#### [Given text]
══════════

The other leadership style that relates to health and social care settings is participatory leadership. This style entails the leader taking into consideration the views of groups and individuals (Chatterjee et al. 2018). Experience, skills, knowledge, and innovation are among the most significant factors in the decision-making process, with a heightened range of participation and expertise in engagement (Chatterjee et al. 2018). The World Health Organization (WHO) in the year 2016 noted that for increased quality of healthcare and patient satisfaction it was essential that the hierarchical health leadership models were replaced by participatory leadership, and this was linked to the fact that inclusiveness and involving all the affected stakeholders helps in strengthening health services. Participatory leadership works well in the health and social care settings because all group members feel valued and comfortable to air their opinions which in turn enhances innovation which is essential to improved patient outcomes (Alqahtani et al. 2021). However, leaders adopting participatory leadership should keep their eyes open for cases such as when a decision should be made rapidly considering that they work in a setting where emergencies and adverse events are likely to occur (Alqahtani et al. 2021).

══════════

#### [Description of the task]
Reproduce the passage on participatory leadership in health and social care word for word. The entries that follow are drawn from a separate source unrelated to the text.

══════════

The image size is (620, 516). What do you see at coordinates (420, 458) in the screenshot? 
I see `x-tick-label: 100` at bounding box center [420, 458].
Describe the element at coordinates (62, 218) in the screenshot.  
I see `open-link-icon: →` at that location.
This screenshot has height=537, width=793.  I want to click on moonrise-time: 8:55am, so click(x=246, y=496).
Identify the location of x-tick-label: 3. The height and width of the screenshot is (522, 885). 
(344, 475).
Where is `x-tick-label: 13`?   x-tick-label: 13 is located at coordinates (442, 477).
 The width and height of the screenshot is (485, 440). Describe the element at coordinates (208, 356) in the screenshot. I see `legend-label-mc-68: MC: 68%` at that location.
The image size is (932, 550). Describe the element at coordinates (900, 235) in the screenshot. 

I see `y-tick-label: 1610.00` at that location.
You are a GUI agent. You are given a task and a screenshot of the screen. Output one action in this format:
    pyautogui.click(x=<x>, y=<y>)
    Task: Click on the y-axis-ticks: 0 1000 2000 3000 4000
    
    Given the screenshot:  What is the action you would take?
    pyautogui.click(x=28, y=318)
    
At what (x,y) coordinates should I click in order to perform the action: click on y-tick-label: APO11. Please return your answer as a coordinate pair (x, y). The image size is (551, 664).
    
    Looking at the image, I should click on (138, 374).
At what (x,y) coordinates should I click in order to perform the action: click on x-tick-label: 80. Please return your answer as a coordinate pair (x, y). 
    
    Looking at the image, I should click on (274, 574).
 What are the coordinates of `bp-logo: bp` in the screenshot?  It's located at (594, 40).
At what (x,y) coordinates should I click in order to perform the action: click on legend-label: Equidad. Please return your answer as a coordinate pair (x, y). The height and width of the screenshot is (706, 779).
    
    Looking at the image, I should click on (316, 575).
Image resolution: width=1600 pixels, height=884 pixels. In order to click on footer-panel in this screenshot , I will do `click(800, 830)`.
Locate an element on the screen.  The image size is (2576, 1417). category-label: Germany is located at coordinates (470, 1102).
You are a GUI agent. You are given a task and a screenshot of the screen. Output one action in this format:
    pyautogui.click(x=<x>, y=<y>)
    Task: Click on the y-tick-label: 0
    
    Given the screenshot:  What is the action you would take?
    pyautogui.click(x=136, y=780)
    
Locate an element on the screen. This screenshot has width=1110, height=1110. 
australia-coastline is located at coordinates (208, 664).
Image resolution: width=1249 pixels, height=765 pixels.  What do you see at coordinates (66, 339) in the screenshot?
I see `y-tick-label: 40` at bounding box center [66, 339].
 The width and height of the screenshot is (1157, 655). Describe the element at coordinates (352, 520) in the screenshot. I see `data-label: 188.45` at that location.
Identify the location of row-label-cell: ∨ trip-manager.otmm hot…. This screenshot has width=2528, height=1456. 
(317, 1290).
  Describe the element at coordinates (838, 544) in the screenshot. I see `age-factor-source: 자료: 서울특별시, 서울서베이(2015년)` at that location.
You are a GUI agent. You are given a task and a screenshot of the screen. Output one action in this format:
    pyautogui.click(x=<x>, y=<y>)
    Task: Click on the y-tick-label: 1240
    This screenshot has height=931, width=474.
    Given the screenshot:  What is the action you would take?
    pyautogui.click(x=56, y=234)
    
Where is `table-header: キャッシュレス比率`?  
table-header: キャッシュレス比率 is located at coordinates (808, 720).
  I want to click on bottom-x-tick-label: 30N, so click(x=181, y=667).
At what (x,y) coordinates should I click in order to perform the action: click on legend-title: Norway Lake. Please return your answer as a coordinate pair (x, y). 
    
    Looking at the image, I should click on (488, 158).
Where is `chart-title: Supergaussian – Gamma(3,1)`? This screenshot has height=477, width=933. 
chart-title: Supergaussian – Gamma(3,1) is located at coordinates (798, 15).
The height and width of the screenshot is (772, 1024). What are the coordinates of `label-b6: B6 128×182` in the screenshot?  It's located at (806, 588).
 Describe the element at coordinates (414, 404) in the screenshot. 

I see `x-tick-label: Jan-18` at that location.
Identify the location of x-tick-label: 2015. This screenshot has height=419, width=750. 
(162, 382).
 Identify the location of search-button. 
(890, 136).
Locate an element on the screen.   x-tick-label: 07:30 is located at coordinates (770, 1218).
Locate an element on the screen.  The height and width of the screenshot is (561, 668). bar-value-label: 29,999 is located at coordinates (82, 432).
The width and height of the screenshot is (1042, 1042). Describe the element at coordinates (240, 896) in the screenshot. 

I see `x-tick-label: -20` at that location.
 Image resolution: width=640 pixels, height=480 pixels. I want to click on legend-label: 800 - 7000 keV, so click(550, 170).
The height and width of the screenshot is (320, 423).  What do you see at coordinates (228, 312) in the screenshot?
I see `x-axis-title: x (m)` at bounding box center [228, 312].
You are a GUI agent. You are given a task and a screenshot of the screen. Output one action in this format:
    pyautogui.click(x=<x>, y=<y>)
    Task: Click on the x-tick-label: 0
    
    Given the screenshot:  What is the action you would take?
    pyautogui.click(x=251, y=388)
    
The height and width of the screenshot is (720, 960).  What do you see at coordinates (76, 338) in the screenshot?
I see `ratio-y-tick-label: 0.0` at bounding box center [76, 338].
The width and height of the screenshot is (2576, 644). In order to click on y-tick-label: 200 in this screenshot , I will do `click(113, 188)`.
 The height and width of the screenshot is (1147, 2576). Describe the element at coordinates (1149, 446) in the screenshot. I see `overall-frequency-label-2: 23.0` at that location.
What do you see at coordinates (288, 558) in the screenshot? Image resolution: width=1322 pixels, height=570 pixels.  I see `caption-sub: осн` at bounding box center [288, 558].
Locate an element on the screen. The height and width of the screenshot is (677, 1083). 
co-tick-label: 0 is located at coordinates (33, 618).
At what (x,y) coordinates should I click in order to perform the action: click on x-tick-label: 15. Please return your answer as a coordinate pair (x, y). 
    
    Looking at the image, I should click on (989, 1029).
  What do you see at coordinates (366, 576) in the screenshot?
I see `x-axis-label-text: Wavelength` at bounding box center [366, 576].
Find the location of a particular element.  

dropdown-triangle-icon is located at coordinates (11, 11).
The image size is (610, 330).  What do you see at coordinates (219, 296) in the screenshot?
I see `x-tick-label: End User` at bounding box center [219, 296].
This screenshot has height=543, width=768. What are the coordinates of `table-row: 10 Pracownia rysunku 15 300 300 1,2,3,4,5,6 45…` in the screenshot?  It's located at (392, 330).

══════════

#### [Answer to the exercise]
The other leadership style that relates to health and social care settings is participatory leadership. This style entails the leader taking into consideration the views of groups and individuals (Chatterjee et al. 2018). Experience, skills, knowledge, and innovation are among the most significant factors in the decision-making process, with a heightened range of participation and expertise in engagement (Chatterjee et al. 2018). The World Health Organization (WHO) in the year 2016 noted that for increased quality of healthcare and patient satisfaction it was essential that the hierarchical health leadership models were replaced by participatory leadership, and this was linked to the fact that inclusiveness and involving all the affected stakeholders helps in strengthening health services. Participatory leadership works well in the health and social care settings because all group members feel valued and comfortable to air their opinions which in turn enhances innovation which is essential to improved patient outcomes (Alqahtani et al. 2021). However, leaders adopting participatory leadership should keep their eyes open for cases such as when a decision should be made rapidly considering that they work in a setting where emergencies and adverse events are likely to occur (Alqahtani et al. 2021).